* **THE TASK**
Starting at the line with "Image resolution: width=1033" and going on through the line with "1024x582 pixels.", reproduce each line in the records below exactly and nothing more.

* **THE DATA**
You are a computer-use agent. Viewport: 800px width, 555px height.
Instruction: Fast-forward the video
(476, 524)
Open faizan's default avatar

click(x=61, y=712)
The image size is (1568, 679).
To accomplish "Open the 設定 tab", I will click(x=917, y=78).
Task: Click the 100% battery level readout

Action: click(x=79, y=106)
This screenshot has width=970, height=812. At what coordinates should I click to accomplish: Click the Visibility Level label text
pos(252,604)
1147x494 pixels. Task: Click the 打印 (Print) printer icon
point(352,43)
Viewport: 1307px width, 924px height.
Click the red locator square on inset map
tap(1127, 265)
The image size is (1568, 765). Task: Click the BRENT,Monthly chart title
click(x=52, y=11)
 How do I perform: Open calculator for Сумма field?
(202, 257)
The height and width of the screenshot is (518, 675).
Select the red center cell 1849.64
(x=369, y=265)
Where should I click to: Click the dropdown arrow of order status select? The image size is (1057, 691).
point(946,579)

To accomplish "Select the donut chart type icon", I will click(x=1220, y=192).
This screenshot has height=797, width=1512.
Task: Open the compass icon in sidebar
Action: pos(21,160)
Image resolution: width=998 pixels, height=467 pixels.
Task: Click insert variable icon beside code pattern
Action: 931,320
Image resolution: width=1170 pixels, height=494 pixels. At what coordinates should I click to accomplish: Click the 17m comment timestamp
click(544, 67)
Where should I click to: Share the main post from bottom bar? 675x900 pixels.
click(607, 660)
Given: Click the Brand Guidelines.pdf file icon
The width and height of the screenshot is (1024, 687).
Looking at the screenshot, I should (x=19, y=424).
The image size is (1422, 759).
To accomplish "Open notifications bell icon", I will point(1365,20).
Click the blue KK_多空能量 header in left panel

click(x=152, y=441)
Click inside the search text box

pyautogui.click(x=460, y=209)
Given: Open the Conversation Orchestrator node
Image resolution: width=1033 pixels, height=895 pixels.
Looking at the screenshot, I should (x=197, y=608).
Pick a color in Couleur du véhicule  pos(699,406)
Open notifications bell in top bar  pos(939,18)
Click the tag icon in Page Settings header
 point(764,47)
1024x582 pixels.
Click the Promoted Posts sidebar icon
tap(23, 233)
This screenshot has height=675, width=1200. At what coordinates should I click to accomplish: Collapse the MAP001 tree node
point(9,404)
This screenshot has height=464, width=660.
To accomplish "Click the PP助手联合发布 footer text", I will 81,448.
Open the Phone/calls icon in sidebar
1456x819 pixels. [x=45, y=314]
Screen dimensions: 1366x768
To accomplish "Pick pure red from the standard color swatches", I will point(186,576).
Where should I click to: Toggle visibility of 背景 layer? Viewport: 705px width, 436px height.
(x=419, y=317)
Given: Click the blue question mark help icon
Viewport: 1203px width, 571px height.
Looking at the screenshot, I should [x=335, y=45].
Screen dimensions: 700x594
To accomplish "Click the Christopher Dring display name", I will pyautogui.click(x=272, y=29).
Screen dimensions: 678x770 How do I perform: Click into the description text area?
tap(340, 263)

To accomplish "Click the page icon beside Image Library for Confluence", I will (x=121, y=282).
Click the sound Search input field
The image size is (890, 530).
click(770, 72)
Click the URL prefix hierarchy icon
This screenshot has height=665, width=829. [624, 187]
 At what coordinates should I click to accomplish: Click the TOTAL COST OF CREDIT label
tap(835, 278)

* **TASK RESULT**
Image resolution: width=1033 pixels, height=895 pixels.
Looking at the screenshot, I should (x=197, y=608).
Pick a color in Couleur du véhicule  pos(699,406)
Open notifications bell in top bar  pos(939,18)
Click the tag icon in Page Settings header
 point(764,47)
1024x582 pixels.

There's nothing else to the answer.